WHAT THE EXERCISE ASKS:
Which lines run from the one containing "Task: Open the AI chat assistant button" through the end of the entries? Restate them word for word, and only those.

SUPPLIED DATA:

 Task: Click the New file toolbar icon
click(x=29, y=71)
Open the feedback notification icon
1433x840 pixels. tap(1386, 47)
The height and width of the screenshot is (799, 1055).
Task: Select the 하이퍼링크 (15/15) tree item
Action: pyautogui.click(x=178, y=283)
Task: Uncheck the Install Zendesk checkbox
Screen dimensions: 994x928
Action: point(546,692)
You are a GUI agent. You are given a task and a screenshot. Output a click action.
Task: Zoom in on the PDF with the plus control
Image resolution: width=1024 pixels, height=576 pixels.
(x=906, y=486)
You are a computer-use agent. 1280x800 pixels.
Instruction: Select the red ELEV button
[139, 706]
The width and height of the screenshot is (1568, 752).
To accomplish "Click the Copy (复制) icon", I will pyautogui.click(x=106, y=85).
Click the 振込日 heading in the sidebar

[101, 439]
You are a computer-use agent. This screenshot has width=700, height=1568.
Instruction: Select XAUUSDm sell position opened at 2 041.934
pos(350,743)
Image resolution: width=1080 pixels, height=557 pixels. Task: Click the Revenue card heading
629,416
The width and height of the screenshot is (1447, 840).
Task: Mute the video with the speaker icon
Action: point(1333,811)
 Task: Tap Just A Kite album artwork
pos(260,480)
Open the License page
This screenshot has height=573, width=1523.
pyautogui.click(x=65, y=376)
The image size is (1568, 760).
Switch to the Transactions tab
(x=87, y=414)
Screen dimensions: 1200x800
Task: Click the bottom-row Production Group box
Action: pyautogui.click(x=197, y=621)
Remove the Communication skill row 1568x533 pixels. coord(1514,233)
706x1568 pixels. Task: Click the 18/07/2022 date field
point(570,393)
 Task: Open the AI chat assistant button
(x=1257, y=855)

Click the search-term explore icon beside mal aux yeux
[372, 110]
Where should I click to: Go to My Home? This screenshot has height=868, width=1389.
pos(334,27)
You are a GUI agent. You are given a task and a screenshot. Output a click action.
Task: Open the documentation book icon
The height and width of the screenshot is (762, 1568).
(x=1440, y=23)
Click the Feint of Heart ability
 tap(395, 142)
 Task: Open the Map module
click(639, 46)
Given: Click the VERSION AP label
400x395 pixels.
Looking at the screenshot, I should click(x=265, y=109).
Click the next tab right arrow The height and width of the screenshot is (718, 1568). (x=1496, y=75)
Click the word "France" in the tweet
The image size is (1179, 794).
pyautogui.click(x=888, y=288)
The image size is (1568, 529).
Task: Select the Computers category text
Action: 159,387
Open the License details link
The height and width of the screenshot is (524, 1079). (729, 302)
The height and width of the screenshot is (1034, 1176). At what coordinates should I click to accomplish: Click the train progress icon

RESPONSE TO THIS TASK:
 Task: Open the AI chat assistant button
(x=1257, y=855)

Click the search-term explore icon beside mal aux yeux
[372, 110]
Where should I click to: Go to My Home? This screenshot has height=868, width=1389.
pos(334,27)
You are a GUI agent. You are given a task and a screenshot. Output a click action.
Task: Open the documentation book icon
The height and width of the screenshot is (762, 1568).
(x=1440, y=23)
Click the Feint of Heart ability
 tap(395, 142)
 Task: Open the Map module
click(639, 46)
Given: Click the VERSION AP label
400x395 pixels.
Looking at the screenshot, I should click(x=265, y=109).
Click the next tab right arrow The height and width of the screenshot is (718, 1568). (x=1496, y=75)
Click the word "France" in the tweet
The image size is (1179, 794).
pyautogui.click(x=888, y=288)
The image size is (1568, 529).
Task: Select the Computers category text
Action: 159,387
Open the License details link
The height and width of the screenshot is (524, 1079). (729, 302)
The height and width of the screenshot is (1034, 1176). At what coordinates should I click to accomplish: Click the train progress icon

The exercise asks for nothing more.